I tried to simplify the question to resolve my confusion, but I ran into the same issue. For instance, if you were to select 3 cards from a 4-card deck of $$\{A, B, C, D\}$$, what is the probability that your selection would contain $$A$$ and $$B$$? If you write out all 24 permutations of 3 cards, you find that $$1/2$$ of them contain $$A$$ and $$B$$. However, if you substitute in the problem values to the solution above, you get $$\frac{{2\choose 2}{2\choose 1}}{4\choose 3} = \frac{\frac{2!}{(2-2)!}\frac{2!}{(2-1)!}}{\frac{4!}{(4-3)!}}=\frac{2!\cdot 2!}{4!}=\frac{4}{24}=\frac{1}{6}$$ Thus underestimating the probability.

Could someone please tell me where I am going wrong? Thanks.

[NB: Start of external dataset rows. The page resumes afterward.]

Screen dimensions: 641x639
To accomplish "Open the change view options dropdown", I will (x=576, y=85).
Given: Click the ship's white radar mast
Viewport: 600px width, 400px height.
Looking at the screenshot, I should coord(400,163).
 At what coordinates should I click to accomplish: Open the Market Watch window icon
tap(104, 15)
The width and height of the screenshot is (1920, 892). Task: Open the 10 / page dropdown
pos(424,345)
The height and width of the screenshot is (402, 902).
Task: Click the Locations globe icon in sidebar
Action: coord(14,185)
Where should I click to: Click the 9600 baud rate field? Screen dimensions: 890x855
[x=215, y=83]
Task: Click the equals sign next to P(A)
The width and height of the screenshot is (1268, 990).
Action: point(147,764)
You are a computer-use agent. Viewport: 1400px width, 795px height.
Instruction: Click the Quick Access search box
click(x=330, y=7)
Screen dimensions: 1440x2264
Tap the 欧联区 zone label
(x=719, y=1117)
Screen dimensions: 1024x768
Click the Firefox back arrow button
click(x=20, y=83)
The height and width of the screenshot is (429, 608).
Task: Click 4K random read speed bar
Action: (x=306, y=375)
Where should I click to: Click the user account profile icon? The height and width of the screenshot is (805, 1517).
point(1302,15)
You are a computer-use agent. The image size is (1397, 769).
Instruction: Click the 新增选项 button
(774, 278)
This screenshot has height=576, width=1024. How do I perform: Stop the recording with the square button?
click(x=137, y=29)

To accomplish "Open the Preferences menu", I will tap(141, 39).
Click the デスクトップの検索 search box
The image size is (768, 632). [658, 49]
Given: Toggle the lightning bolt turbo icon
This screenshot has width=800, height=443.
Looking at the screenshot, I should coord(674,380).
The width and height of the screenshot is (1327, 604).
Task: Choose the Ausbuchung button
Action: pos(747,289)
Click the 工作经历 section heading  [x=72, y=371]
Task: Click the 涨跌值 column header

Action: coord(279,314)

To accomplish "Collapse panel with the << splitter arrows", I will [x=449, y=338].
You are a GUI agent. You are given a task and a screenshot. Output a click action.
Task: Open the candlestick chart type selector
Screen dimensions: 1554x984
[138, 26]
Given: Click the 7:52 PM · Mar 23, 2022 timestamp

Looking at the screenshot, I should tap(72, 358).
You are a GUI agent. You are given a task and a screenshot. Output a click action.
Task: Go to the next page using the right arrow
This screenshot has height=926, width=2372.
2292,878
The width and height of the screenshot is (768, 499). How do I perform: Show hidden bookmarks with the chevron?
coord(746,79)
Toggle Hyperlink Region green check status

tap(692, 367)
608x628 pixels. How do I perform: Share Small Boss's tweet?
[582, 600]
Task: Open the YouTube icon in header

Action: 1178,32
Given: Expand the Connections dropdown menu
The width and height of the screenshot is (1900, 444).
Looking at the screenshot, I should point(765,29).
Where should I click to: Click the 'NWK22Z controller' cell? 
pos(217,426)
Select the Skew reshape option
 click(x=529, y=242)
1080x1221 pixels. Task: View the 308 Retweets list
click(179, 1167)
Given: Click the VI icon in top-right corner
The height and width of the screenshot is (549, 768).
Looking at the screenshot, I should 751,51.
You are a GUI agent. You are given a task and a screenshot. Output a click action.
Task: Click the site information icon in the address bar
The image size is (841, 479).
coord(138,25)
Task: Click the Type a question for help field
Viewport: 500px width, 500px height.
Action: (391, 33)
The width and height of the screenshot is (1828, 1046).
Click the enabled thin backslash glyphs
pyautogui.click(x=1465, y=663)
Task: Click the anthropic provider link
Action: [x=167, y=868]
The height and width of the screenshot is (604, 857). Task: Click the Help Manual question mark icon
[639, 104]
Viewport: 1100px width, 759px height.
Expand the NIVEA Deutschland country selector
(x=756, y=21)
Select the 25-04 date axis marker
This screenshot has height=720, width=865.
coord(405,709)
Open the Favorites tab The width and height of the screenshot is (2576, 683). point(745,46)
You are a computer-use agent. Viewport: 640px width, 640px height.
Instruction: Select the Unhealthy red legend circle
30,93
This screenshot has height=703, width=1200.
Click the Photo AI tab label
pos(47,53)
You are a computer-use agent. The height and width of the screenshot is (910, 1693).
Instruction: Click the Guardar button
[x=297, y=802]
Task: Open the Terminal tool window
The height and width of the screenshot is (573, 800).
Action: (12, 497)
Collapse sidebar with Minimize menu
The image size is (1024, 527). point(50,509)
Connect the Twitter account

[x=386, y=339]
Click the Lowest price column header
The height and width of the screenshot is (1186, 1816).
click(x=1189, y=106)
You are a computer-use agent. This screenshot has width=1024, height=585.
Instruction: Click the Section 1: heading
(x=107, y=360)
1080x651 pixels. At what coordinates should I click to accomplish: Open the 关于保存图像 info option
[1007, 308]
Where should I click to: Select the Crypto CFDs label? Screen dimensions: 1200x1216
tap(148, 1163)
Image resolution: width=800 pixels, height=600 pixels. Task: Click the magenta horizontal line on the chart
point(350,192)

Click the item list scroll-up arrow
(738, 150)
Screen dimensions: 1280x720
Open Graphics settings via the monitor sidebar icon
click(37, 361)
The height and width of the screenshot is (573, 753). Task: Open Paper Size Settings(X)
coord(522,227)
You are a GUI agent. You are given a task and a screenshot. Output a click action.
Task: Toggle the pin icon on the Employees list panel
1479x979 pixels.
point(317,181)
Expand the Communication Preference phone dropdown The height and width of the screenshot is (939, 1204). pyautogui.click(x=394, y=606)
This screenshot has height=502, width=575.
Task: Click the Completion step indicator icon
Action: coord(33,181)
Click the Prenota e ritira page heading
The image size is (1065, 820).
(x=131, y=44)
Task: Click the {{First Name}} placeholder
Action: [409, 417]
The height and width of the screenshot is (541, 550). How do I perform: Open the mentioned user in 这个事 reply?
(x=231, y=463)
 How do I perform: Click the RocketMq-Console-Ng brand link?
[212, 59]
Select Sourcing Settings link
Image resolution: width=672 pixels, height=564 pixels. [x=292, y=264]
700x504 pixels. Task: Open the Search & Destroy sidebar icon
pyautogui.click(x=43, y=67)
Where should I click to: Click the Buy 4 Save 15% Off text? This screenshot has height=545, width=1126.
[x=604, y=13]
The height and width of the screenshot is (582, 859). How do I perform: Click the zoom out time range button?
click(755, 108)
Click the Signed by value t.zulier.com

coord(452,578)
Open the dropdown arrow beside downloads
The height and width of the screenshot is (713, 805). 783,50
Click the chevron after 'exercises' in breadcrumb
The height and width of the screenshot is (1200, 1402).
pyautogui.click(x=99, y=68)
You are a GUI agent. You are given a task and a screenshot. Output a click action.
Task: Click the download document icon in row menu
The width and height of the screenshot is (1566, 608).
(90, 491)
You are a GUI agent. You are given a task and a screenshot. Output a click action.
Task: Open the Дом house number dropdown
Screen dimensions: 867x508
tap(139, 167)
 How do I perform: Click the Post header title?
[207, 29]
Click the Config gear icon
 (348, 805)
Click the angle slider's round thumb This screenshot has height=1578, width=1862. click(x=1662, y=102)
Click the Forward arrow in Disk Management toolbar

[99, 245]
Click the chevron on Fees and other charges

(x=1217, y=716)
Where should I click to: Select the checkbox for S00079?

• To make a hand of $8$ cards with all four aces is the same as making a hand of $4$ cards from the set of non-aces.
– lulu
Jul 22 at 1:20
• Directly, your computations of $\binom22,\binom43$ are wrong. (By coincidence, $\binom21=2$ is right) Jul 22 at 1:33

• Theoretically, with probability questions, you can use either permutations or combinations, but you have to do so consistently in the numerator and denominator. One of them may be easier. If you say that the denominator is $\binom{52}{8}$, then you are using combinations in the denominator and you must also use combinations in the numerator. If you use permutations in the denominator, you get $52 \cdot 51 \cdot \ldots \cdot 45$, but then you have a much more complicated calculation in the numerator where you have to look at the all the way the aces could be interspersed, as you mentioned.